A procura por ovos em França continua a crescer, impulsionada pela diminuição do consumo de carne, mas a produção nacional, a maior da Europa com 15,4 mil milhões de unidades em 2024, não acompanha a procura. O consumo médio deverá atingir 235 ovos por habitante em 2025, segundo o Comité Nacional para a Promoção do Ovo (CNPO).
A escassez temporária no início do ano foi agravada pelas festas e por episódios de neve, mas reflete também uma tendência estrutural: famílias estão a consumir menos proteína animal e mais ovos, mais baratos. Os produtores planeiam construir 300 novos galinheiros até 2030, acrescentando seis milhões de lugares para galinhas poedeiras, e pedem ao governo simplificação de autorizações.

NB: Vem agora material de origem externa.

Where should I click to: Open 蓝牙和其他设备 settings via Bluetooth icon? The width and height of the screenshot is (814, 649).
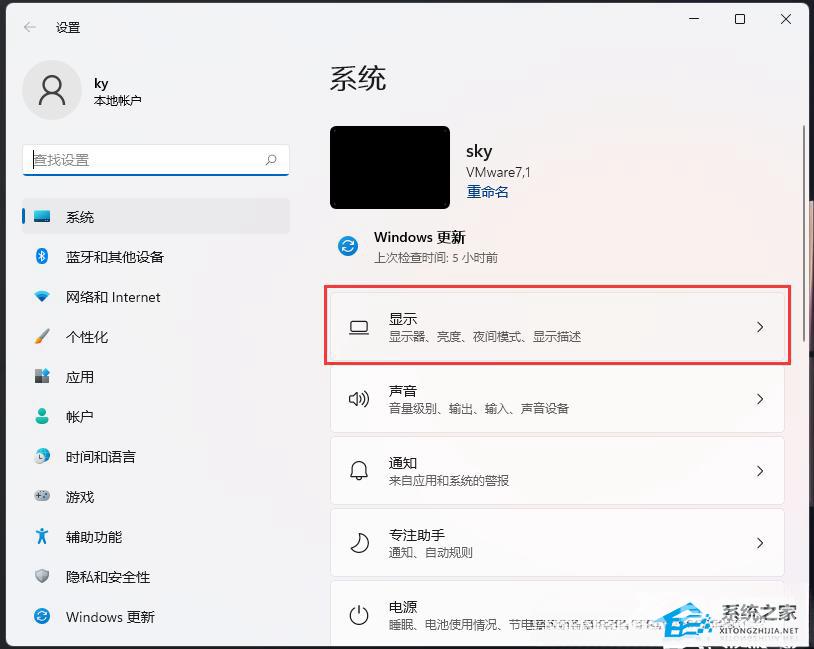point(41,257)
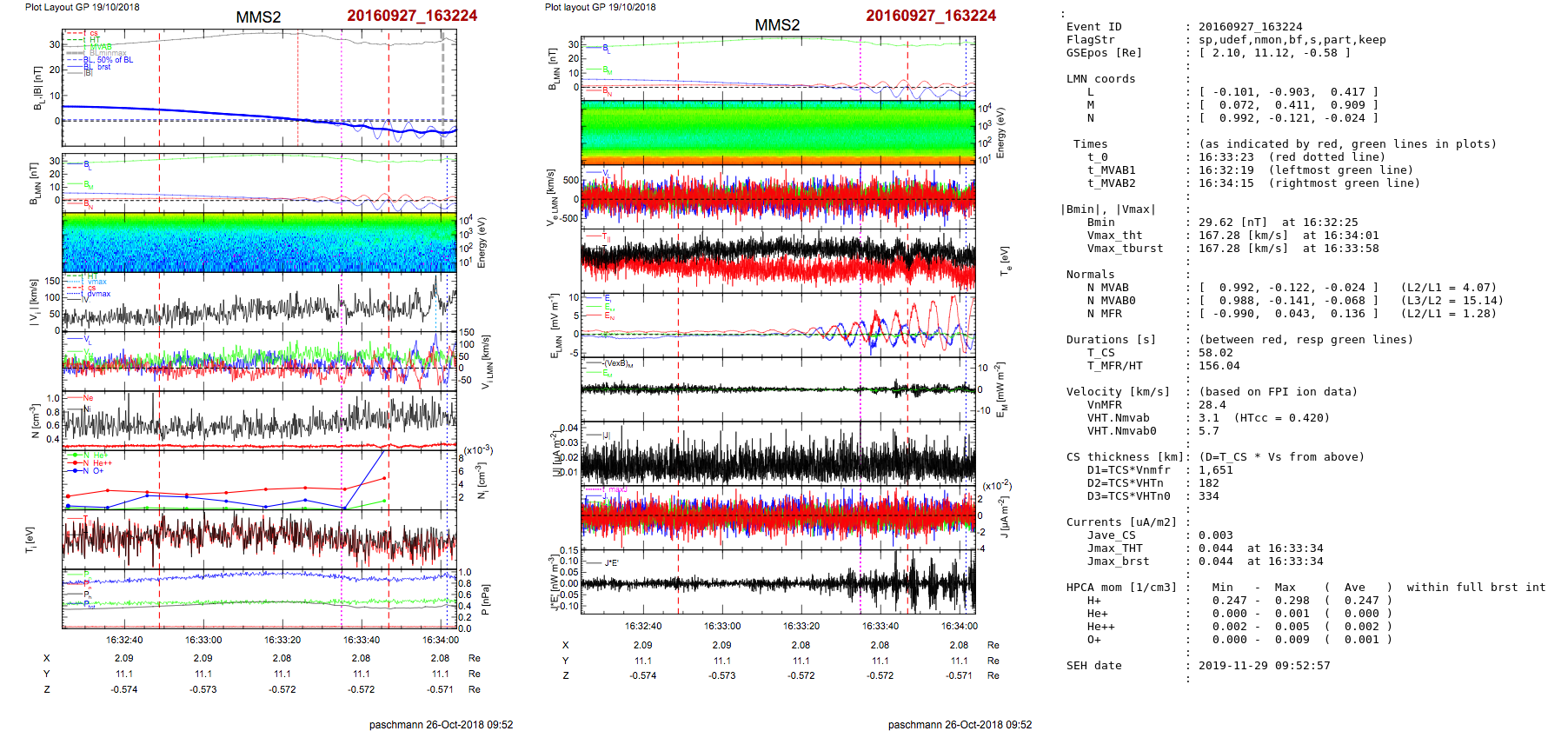
Task: Select the ion energy spectrogram in left plot
Action: click(259, 243)
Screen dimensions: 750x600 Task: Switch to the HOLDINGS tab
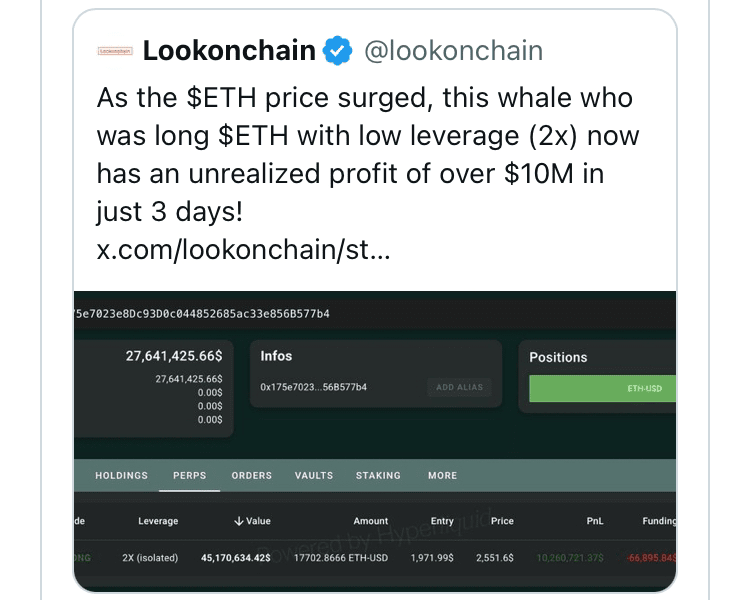121,476
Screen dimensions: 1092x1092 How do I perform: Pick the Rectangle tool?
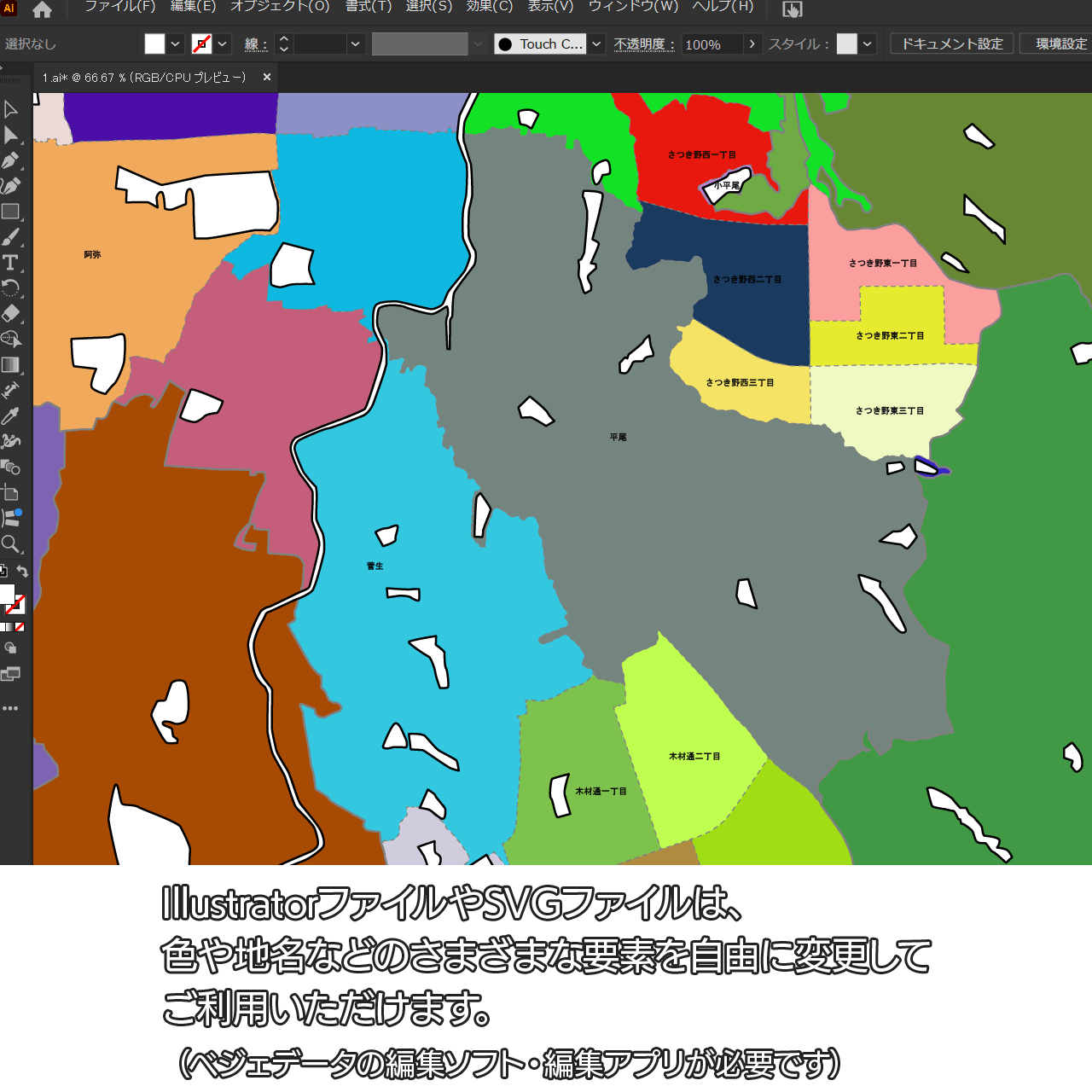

O setor está a evoluir para sistemas sem gaiolas, com o objetivo de passar de 75% para 90% das galinhas criadas fora de gaiolas até 2030. A associação L214 considera que a meta poderia ser atingida mais rapidamente, apelando ao fim das condições penosas para os animais.
Apesar da escassez, os preços dos ovos e dos produtos de pastelaria ainda não subiram, mas o aumento dos custos de eletricidade e matérias-primas continua a pressionar o setor. Produtos como croissants biológicos permanecem mais caros do que o preço “psicológico” praticado nas padarias tradicionais.